The EQ-5D-5L measures five dimensions of health and there has been an ongoing discussion regarding whether the EQ-5D-5L misses important areas of health for certain diseases [8]. The EuroQol Group have supported a research programme to develop and test ‘bolt-on’ dimensions in disease areas including respiratory disease [9] and psoriasis [10, 11], as well as vision, hearing and tiredness [12]. If the five dimensions of the EQ-5D-5L do not capture the impact or burden of a disease, then it is likely that cost-effectiveness analyses of treatments in these diseases will underestimate the true value of an effective treatment.

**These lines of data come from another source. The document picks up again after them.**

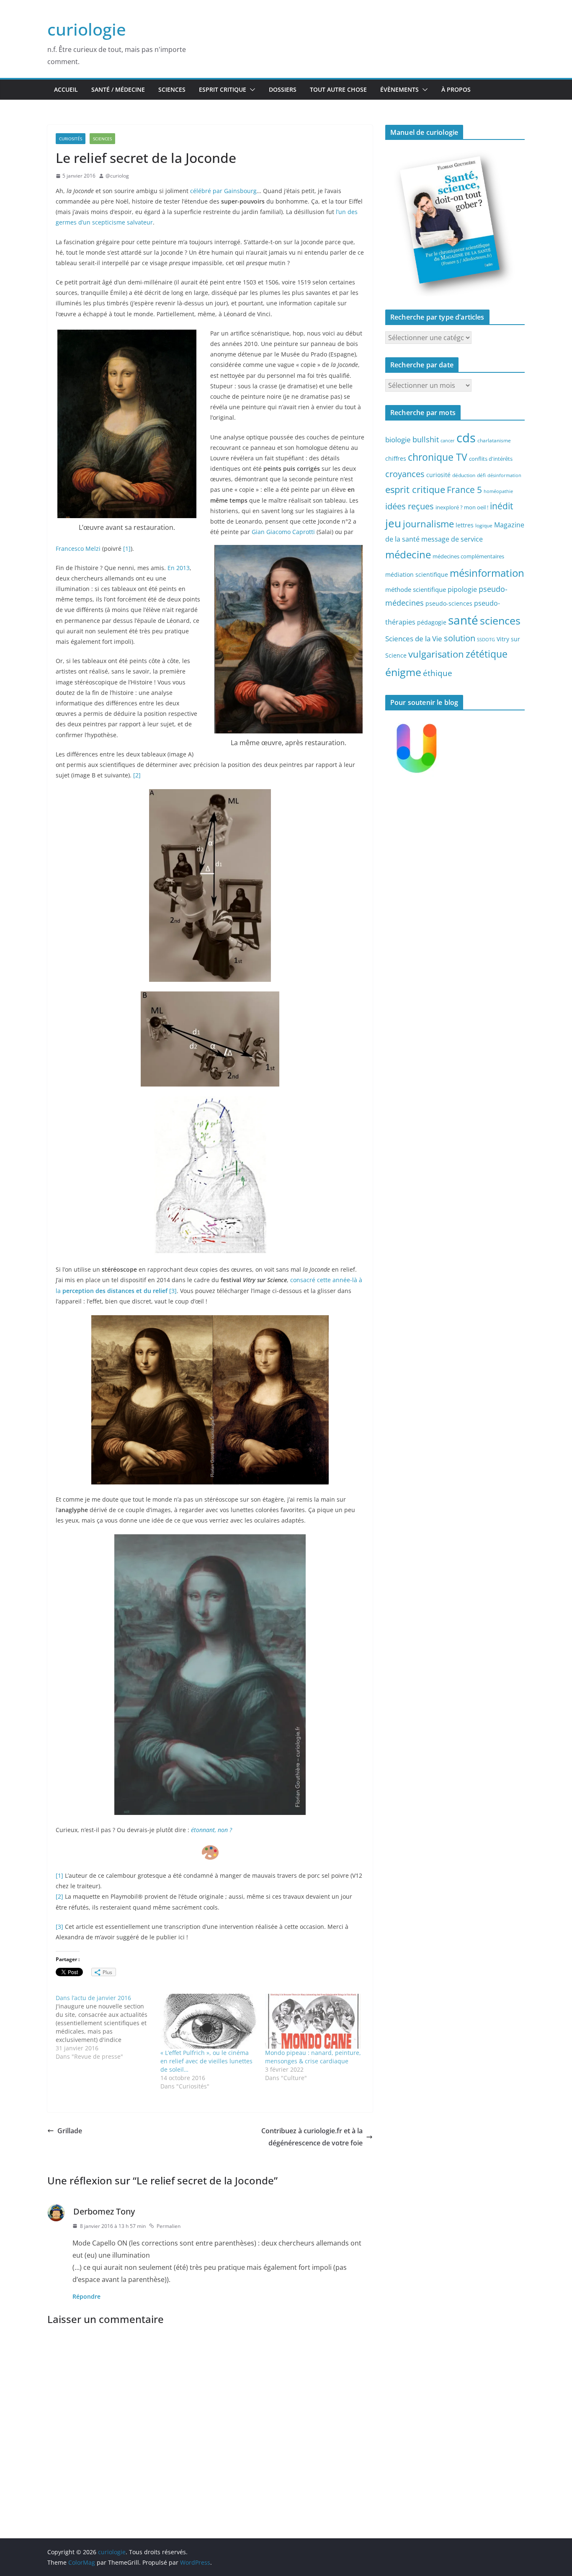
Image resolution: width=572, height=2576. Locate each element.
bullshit (425, 439)
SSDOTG (486, 640)
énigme (403, 672)
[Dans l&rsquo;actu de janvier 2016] (108, 2027)
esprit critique (415, 489)
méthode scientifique (415, 589)
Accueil (66, 89)
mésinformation (487, 573)
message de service (452, 539)
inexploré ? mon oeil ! (461, 507)
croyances (405, 474)
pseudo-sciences (448, 603)
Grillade (69, 2130)
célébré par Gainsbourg (223, 191)
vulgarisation (436, 654)
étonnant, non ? (211, 1830)
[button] (250, 90)
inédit (501, 506)
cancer (448, 441)
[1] (127, 548)
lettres (465, 525)
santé (463, 620)
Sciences (172, 89)
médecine (408, 554)
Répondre (86, 2296)
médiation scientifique (416, 574)
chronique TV (437, 457)
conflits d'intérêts (491, 458)
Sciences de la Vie (413, 638)
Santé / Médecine (118, 89)
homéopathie (498, 491)
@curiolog (117, 175)
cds (466, 437)
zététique (487, 654)
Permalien (168, 2226)
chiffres (395, 458)
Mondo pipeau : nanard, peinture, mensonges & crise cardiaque (313, 2057)
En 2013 (178, 568)
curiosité (438, 475)
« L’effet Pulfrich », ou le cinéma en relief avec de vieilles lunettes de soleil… (206, 2061)
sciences (500, 620)
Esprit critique (222, 89)
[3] (173, 1291)
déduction (463, 475)
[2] (137, 775)
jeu (393, 523)
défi (481, 475)
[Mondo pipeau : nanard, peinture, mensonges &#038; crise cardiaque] (313, 2021)
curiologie (86, 29)
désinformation (504, 475)
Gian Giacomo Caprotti (283, 532)
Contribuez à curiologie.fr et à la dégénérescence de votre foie (312, 2137)
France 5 (464, 490)
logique (483, 525)
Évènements (399, 89)
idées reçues (409, 506)
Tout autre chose (338, 89)
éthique (437, 673)
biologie (398, 439)
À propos (456, 89)
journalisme (428, 523)
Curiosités (70, 139)
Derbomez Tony (104, 2211)
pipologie (462, 589)
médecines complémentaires (468, 556)
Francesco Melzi (78, 548)
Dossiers (282, 89)
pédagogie (431, 622)
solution (459, 638)
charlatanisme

Alopecia areata (AA) is an autoimmune disease that leads to non-scarring hair loss ranging from small bald patches to complete loss of scalp (alopecia totalis), face and/or body hair (Alopecia Universalis) [13]. AA is a prevalent condition, with an estimated 18.4 million cases worldwide in 2019 [14]. Recovery or regrowth of hair is highly unpredictable. Hair regrowth can occur, sometimes with different hair quality and/or colour [15]. Research has described how AA can have a significant HRQL impact on patients, particularly in the area of psychosocial functioning [16, 17]. This can include impacts on confidence, self-consciousness, self-image and social relationships [18,19,20,21,22,23]. Evidence also suggests that the HRQL impact can be greater for people with more extensive hair loss [16, 17]. More extensive scalp hair loss has been shown to be correlated with impairments to social functioning, ability to carry out daily activities and mental health as measured by dermatology-specific (dermatology life quality index [DLQI] and Skindex-29) [21] and generic HRQL instruments (i.e., SF-36) [24].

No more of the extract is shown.